Forgiveness in your recovery

To forgive and to let go can be one of the most freeing forms of self-care and a real demonstration of self-compassion and self-love.

Yet we know how hard it can be to forgive. Especially when it feels that past experiences, people or even ourselves have let us down. Here are some thoughts to help guide you to a place of forgiveness in your eating disorder recovery…

What is forgiveness?

F o r g i v e n e s s. A word and an act that can feel like a weight being lifted off our shoulders, freeing ourselves from a heaviness, and settling into a peaceful acceptance.

There may come a point in time in our recoveries when we ask ourself, “Am I hurting more by not forgiving?” Sometimes the hurdle that’s in front of us can be overcome by the act of letting something go.

Coming to a place of forgiveness in recovery requires patience and time for reflection. It is not an overnight feat. Like other forms of self-work such as mindfulness in recovery, forgiveness is something that needs to be practiced and trusted, and in the process, nurtured.

We share our reminders for you below.

It’s okay to feel regret.

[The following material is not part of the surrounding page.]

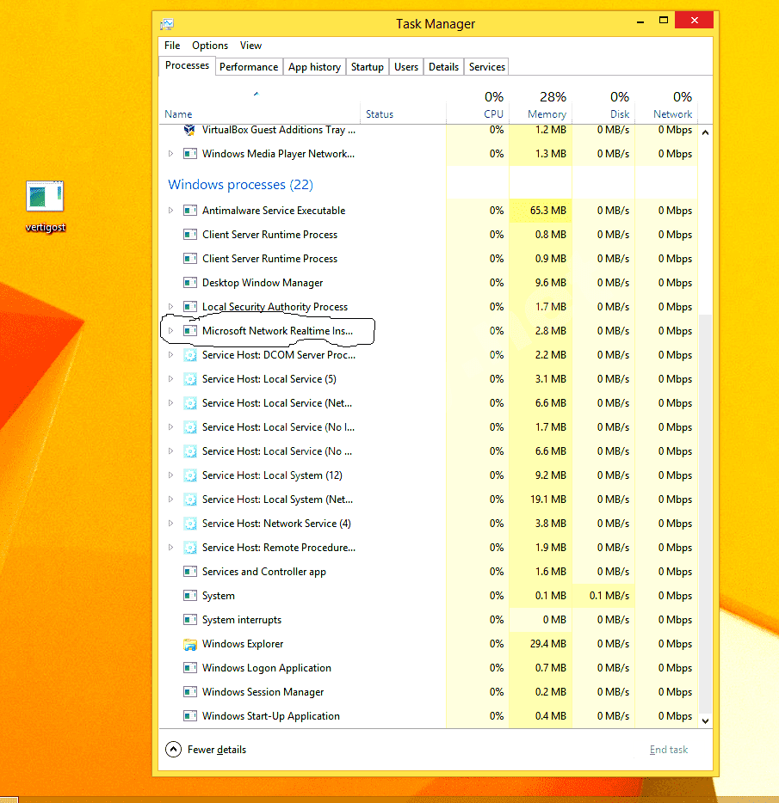Click the System interrupts process icon
779x803 pixels.
click(x=190, y=620)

But remember to forgive.

Feelings of guilt are familiar to the journey of eating disorder recovery – for both the individual themselves and for those caring for someone.

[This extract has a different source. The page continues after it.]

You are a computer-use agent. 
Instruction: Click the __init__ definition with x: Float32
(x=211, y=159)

Often, people feel some element of responsibility for the place that they’re in, regardless of whether there’s an understanding of what may have led them down this path.

Whilst it is true that recovery is a ‘choice’, it is important to acknowledge the pressure that we put on ourselves to “get better”, and ask whether the weight of this pressure is helping or hindering our progress.

Accept the process of change.

When we’re in this space of thinking “What if?”, it’s important to honour the process of change.

Whilst we may feel pressure and urgency to be fully “recovered”, we must accept that the journey will unfold in it’s own time, but in the meantime, we can reinforce our progress by honouring the incremental changes we see along the way.

Change also provides us with space to experiment. We often refer to recovery as a process of rediscovery and creativity; rediscovering the you underneath the eating disorder, and creating a life and identity for yourself that’s independent from the illness.

Stumbling is normal.

Recovery isn’t a linear process; there will be ups and downs as normal life challenges arise and we take steps to overcome and build resilience against them for the future. Consider it a “lapse” rather than a “relapse”.

Therapy is a safe space that we use to reflect on our past experiences and actions. Whilst this is a significant part of healing, it’s important to maintain a compassionate and forgiving mindset to these memories.

Everyone is on their own, unique journey and has done their best to cope with overwhelming feelings and situations.

Take a moment to forgive yourself for the ups and downs of your process and know that each step (backwards or forwards) is an opportunity for growth.

“The weak can never forgive. Forgiveness is the attribute of the strong.”